Ich möchte mich jedoch an dieser Stelle nicht auf eine Diskussion des viel zu weiten Feldes von Zeit und Erinnerung einlassen, sondern diesen Ausgangspunkt nutzen, um auf ein weit weniger offensichtliches Thema hinzuweisen, nämlich den Zusammenhang von Erinnerung und Zeitrechnung. Man kann wohl kaum behaupten, dass die Zeitrechnung im alltäglichen Umgang für uns ein Ort der Erinnerung wäre. Zeitrechnung benutzen wir, aber wir erinnern uns nicht an sie. Wir scheinen in der Zeit gefangen zu sein, sie hält uns in der Gegenwart fest und zwingt uns zugleich, über das Vergangene nachzusinnen und das Zukünftige zu planen.

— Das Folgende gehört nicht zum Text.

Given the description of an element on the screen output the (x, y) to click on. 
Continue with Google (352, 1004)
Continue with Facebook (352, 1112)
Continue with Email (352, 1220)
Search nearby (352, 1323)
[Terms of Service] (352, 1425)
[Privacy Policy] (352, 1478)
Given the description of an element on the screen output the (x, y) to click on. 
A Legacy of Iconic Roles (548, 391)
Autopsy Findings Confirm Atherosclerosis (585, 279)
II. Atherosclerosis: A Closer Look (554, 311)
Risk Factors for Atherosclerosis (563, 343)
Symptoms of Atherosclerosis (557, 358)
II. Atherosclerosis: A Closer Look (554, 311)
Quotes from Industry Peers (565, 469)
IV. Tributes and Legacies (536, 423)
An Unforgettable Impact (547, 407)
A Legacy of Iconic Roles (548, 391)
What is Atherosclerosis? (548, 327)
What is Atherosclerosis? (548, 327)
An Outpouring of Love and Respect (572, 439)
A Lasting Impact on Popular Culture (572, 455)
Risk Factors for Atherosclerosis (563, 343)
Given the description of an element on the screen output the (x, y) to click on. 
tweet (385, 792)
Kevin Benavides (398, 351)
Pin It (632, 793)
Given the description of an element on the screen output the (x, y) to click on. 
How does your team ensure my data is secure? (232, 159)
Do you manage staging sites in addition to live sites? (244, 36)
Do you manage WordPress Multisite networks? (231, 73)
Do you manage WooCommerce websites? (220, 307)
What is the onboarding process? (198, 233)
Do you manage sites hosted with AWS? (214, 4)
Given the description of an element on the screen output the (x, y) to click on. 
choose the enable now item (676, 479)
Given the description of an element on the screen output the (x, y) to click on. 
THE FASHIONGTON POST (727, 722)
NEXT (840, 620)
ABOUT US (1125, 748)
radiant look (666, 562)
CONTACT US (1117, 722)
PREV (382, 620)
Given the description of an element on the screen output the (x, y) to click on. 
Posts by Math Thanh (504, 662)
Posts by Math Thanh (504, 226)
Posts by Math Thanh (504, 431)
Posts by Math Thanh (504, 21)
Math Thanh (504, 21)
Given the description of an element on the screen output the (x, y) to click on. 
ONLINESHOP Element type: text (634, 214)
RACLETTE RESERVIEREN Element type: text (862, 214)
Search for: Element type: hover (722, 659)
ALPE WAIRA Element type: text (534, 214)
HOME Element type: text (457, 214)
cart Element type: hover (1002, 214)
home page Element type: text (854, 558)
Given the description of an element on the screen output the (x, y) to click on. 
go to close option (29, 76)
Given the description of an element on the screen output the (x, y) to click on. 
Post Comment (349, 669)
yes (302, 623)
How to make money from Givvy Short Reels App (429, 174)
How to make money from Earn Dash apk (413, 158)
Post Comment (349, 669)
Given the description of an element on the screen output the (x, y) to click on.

Die Zeitrechnung ist dabei ein praktisches Hilfsmittel, nicht zuletzt für die Erinnerungsarbeit, insofern sie uns mit ihren wichtigsten Medien, der Uhr und dem Kalender, eine Gedächtnisstütze liefert und Erinnertes mit einem Datum oder einer Uhrzeit versieht sowie eine allgemeine temporale Orientierung bietet. Wir erinnern uns an vergangene Ereignisse, nicht jedoch an die Techniken und Medien, mit denen diese Ereignisse chronologisch sortiert werden.

Ein genaueres Hinsehen aber offenbart, dass in die Formen der Zeitrechnung tatsächlich sehr vieles eingelagert ist, das europäisches Selbstverständnis kenntlich macht und als Erinnerungsort dienen kann.